**PASSAGE DU DOCUMENT:**
......

En 1883, je quittai le travail manuel pour être représentant de fabriques. Ne connaissant rien au commerce, les débuts furent très durs, d’autant plus que je n’avais que des maisons de troisième ordre. Enfin, quelques années après, je travaillai pour des fabriques de premier ordre (soieries et lainages) de Lyon, de Suisse, d’Allemagne. J’étais content, l’aisance était venue.

Il faut avoir passé une partie de sa vie dans les ateliers, où à chaque instant on craint d’être renvoyé, soit pour manque de travail, soit pour une demande d’augmentation de salaire (souvent le travail est toujours le même, c’est-à-dire monotone) pour sentir toute la satisfaction qu’il y a à discuter de gré à gré avec les acheteurs, dont les uns sont des personnages importants par leur situation commerciale.

Je ne faisais des affaires qu’avec le Sud-Amérique, et cette même satisfaction se retrouvait dans la correspondance échangée avec les fabricants, les félicitations d’avoir fait de bonnes ventes ou fait fabriquer des articles nouveaux qui recevaient bon accueil des acheteurs ; enfin le bonheur régnait dans mon intérieur : une femme partageant mes goûts, s’occupant de l’éducation des enfants, qui étaient comme leur mère, bons et justes.

Je ne veux pas dire pourtant que le métier de représentant soit une sinécure, loin de là : les relations sont souvent difficiles et longues à établir, les acheteurs sont tellement sollicités et même flagornés qu’ils se croient des dieux, tout comme les romanciers, il faut être à leur disposition, eux ne sont jamais à la vôtre ; mais, avec le temps et la patience, en se tenant à sa place, à force de tact et sans bassesses, on finit par être bien vu et considéré ; en affaires, il faut surtout agir en toute confiance.

Les représentants font peu ou rien avec l’Amérique du Nord et l’Angleterre, dont toutes les grosses maisons ont des comptoirs d’achats à Paris ; de plus, les grandes fabriques d’Europe ont des représentants dans ces pays, leurs acheteurs sont capables, connaisseurs et prompts en affaires ; il n’en est pas de même de ceux qui viennent du Sud ; ils sont d’une lenteur désespérante, les Français surtout, je dis les Français, parce que la majorité des maisons de la République Argentine, de la Colombie, du Mexique, sont françaises, on pourrait même dire que tout le commerce du Mexique est tenu par des Français.

......

(Entrées indiquant où apparaissent les éléments)

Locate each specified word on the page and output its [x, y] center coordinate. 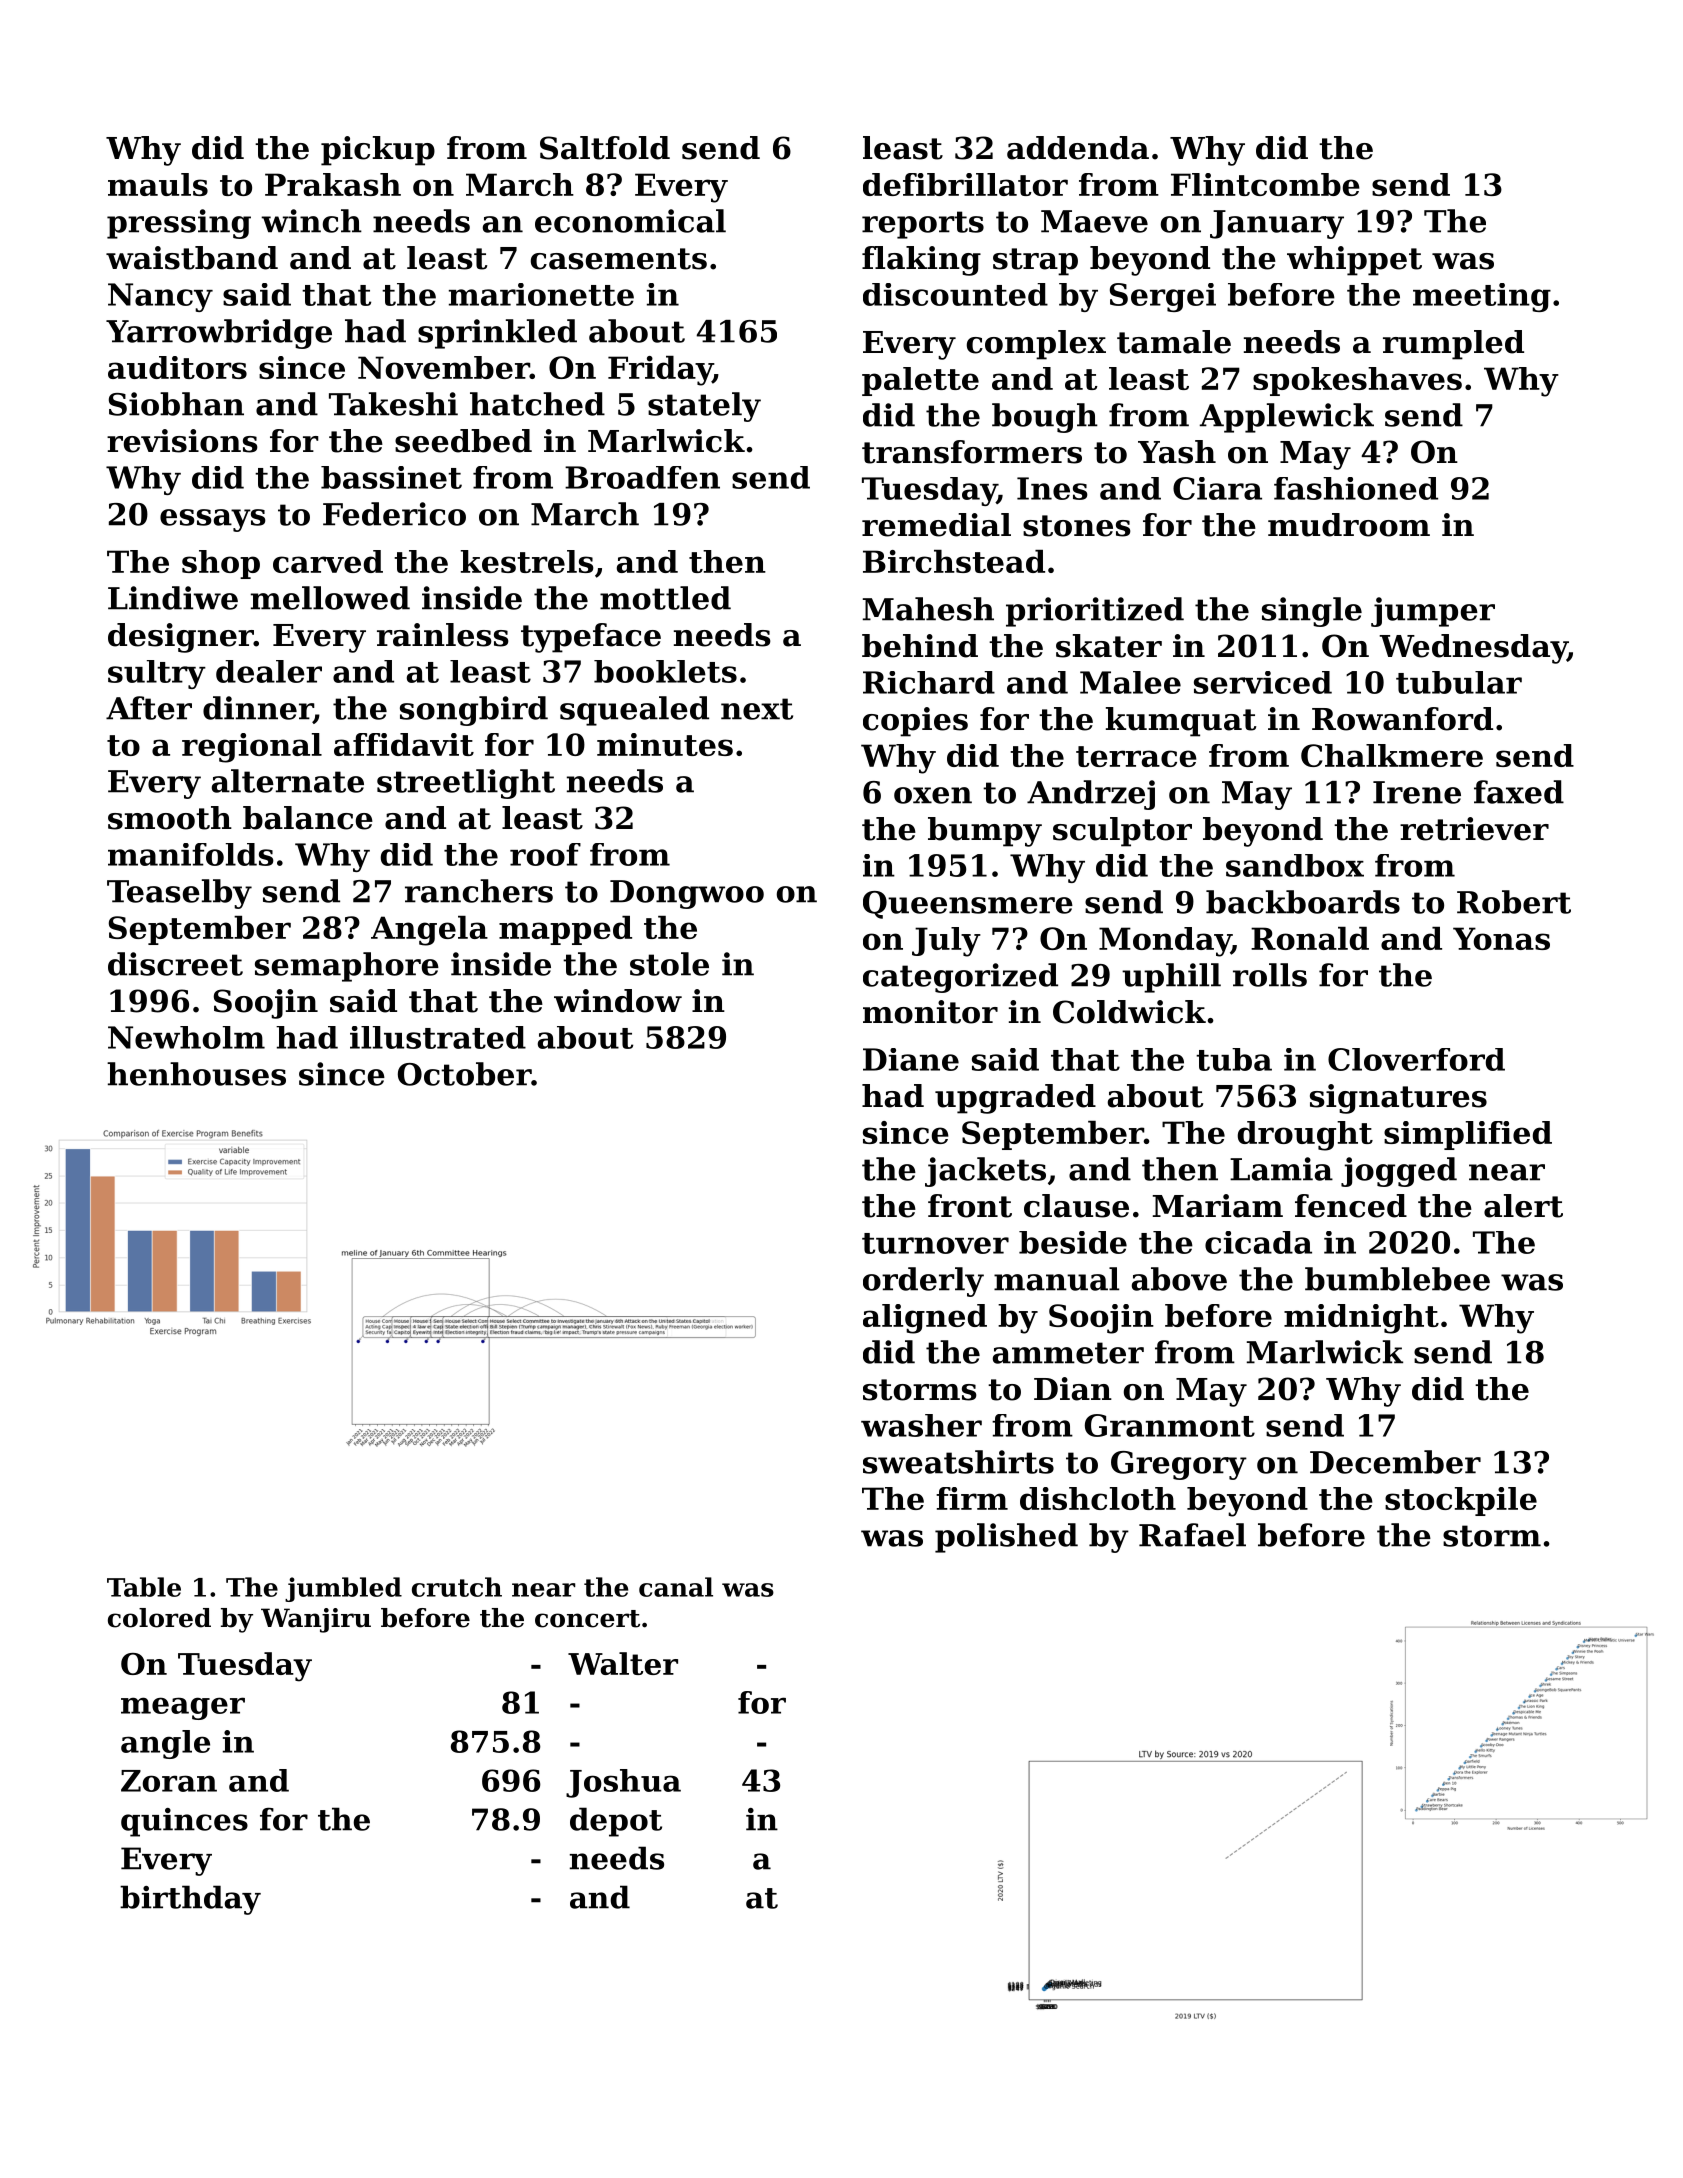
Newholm [186, 1037]
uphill [1171, 978]
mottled [665, 598]
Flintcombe [1265, 184]
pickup [378, 151]
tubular [1459, 682]
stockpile [1461, 1501]
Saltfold [605, 148]
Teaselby [179, 894]
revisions [182, 441]
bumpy [985, 832]
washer [921, 1425]
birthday [190, 1900]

......

**ACTIONS À MENER:**
**1.** Réécrivez sous forme de liste numérotée, sans les lignes vides, la partie des lignes ci-dessus qui commence par la ligne contenant « uphill [1171, 978] » et se termine par la dernière ligne, les deux incluses.
**2.** Prolongez le récit de l'ancien ouvrier devenu représentant de fabriques en reprenant là où il s'arrête.

**TÂCHES RÉSOLUES:**
**1.**
1. uphill [1171, 978]
2. mottled [665, 598]
3. Flintcombe [1265, 184]
4. pickup [378, 151]
5. tubular [1459, 682]
6. stockpile [1461, 1501]
7. Saltfold [605, 148]
8. Teaselby [179, 894]
9. revisions [182, 441]
10. bumpy [985, 832]
11. washer [921, 1425]
12. birthday [190, 1900]

**2.**
C’est après la guerre imbécile de Napoléon III que les commerçants s’y installèrent ; le premier commença avec quelques milliers de francs de marchandises, principalement des tissus mérinos, des châles, qu’il transportait dans l’intérieur à plusieurs journées de cheval, le résultat fut tellement merveilleux (car il vendait jusqu’à deux cents pour cent de bénéfice) qu’il y fonda un comptoir et fit venir de ses compatriotes et parents ; en vingt-cinq ans, il avait gagné quinze millions. Cet homme a été, jusqu’à sa mort, nominativement à la tête de sa maison de Paris ; les relations avec lui étaient toujours courtoises et agréables.

Il n’en était pas de même partout. Deux, surtout, que la fortune avait sans doute grisés, n’étaient heureux que lorsqu’ils criaient, injuriaient fournisseurs, fabricants, enfin tout le monde ; le mot de Cambronne était le suprême argument de l’un de ces deux hommes distingués.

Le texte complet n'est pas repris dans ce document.